[Pixel coordinate grounding data]

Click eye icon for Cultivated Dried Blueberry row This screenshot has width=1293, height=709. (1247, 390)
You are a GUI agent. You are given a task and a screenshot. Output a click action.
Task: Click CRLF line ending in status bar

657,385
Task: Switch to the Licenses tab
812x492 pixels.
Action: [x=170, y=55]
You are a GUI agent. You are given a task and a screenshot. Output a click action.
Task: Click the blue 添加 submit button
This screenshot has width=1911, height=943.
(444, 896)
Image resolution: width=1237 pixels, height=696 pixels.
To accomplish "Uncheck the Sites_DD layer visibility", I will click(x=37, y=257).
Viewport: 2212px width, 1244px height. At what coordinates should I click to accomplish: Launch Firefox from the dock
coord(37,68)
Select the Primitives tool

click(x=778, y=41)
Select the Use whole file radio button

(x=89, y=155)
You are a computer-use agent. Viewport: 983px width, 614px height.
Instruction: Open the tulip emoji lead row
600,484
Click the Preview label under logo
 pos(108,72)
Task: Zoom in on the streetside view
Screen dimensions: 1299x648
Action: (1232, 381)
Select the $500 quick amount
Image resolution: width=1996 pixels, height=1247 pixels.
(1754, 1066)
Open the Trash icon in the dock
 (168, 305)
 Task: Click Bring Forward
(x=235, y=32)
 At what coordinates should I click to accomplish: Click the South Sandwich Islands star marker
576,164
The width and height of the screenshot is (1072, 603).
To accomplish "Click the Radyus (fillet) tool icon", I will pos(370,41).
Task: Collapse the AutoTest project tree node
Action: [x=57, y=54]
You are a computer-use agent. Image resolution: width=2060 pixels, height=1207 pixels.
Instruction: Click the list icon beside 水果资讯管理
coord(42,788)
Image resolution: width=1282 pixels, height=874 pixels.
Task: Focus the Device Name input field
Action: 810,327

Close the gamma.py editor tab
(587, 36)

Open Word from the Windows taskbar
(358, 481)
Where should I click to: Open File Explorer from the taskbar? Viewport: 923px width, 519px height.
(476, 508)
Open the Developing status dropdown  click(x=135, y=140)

| Exercise requirements |
Every line in the data above that contains "computer" needs to be copied.

| Output for this exercise |
You are a computer-use agent. Viewport: 983px width, 614px height.
You are a computer-use agent. Image resolution: width=2060 pixels, height=1207 pixels.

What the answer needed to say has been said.